Guys, there’s a reason RTO is happening. You think you can treat professionals like adults but most act like toddlers at a nursery.
If we could get rid of all offices except for a couple of meeting rooms we would. It would immediately boost profits to insane levels once the leases run out.
The sad fact is people do fuck all and skive all day whilst thinking they’re amazing.
Reject modernity, return to office.
This has ultimately been why I tend to side more with at least partial RTO over full WFH.
The pro-WFH hardliner stance is overwhelmingly populated by self-assessment. "I have reviewed my work and found no meaningful differences" types of people. It is also heavily populated by those who are viciously, aggressively against both any kind of managerial oversight and against the entire current company system as is as well, even when those should theoretically result in no major differences for them personally because they're definitely doing what they're supposed to be, right? ...It tends to read as defensive and paranoid as a result.
And, y'know, a large part of any psychology-related anything is just how unreliable that self-assessment can be. There's a whole condition with multiple names of people reading up on various mental and even physical issues, and promptly declaring themselves an autistic sneezegender wxmyn with bum cancer of the mouth. And capability has no immunity to biased self-assessment, like when my cousin thought he could beat our dog (a retired, but still quite young greyhound) in a footrace. You need to have external oversight to be able to make any sort of fair calls about ability.
bonus points if they claim everything about covid was a disaster and designed to control people and confine them in their homes, and yet don't even consider the possibility that the wfh policies were also a disaster.
That's not to say there aren't people and even whole teams that thrive in WFH conditions, and managers who are aware of such groups and reward - or even change their stances on the matter - appropriately. But the large majority is people who have assessed their work ethic and decided there's absolutely no problems with it, fuck whatever anyone else says, like their manager or their company's bottom line.
Partial RTO and Full RTO tend to have more external assessment; people who've seen their own coworkers vanish to tanzania, people who have to manage and have visibly watched numbers go down and projects slow down. Those who do decide to support not-full WFH based on self-assessment also tend to come off as more grounded, if only because they're admitting that their own character faults make them not suited for full wfh.
And of course, it's the internet, so nobody's got receipts to show, only anecdotal evidence. Which makes it hard for anyone to call anyone out, in any direction - but in the case of the self-assessment specifically, doesn't help with their defensive attitude.
I'm a WFH 'centrist' - luv me high-bread pozishuns - because that tends to strike a middle ground that is still better for employees than the pre-covid system.

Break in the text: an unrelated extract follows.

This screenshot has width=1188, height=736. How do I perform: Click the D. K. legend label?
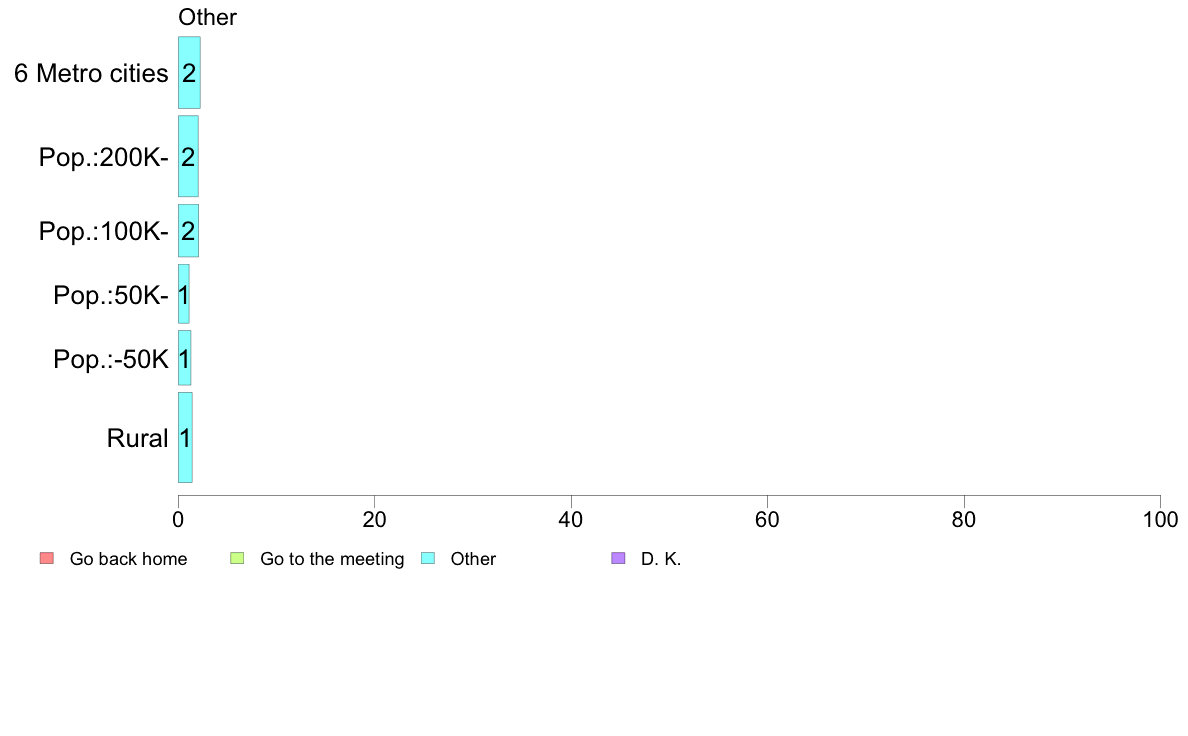click(661, 559)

Specifically, as long as there's at least a day you share office space with anyone relevant to your job, the rest of the week you're pretty good to go. You get your 2, hopefully 3 sleep-ins and can work from home those days just fine, and you can still get the advantages of having people together and accountable on the days that they are in. And WFH sloppiness tends to 'aggregate' over time - having a rhythm both keeps the bottom from falling out and allows people to regularly check in on you.
With that said, if you are a WFH hardliner who's losing that wfh deal I have a handy little golden rule that works arguably universally - just look for a 'better' (in this case, more WFH) job elsewhere without raising a fuss or dragging your feet at your current one. You treat your job relationships like a transactional one, not an adversarial one - no need for angry emotions, it's just good business to look for a better job if the current one doesn't suit you. If your job's conditions are about to change to suck for you or just suck already, don't go into company conspiratard mode and drag your heels on every RTO change or similar. At least try to appear agreeable, while going to look for another job (without quitting your current one until you've got your opportunity locked-in, and following all the appropriate steps for quitting as needed). You'll get one of three outcomes.
1: You'll be able to find a new job that suits your needs better. In which case, you win straight up.
2: You'll be able to find a new job that suits your needs better
and your company will panic at the thought of you leaving. Now you have bargaining power to keep the conditions that work better for you, and if you still can't come to an agreement, well, you have a new job lined up already.
3: You won't be able to find any better job for you. In which case, you're probably not gonna find something better if you
are fired, so you're just gonna have to grin and bear it, wagie... and maybe factor that into your next self-assessment.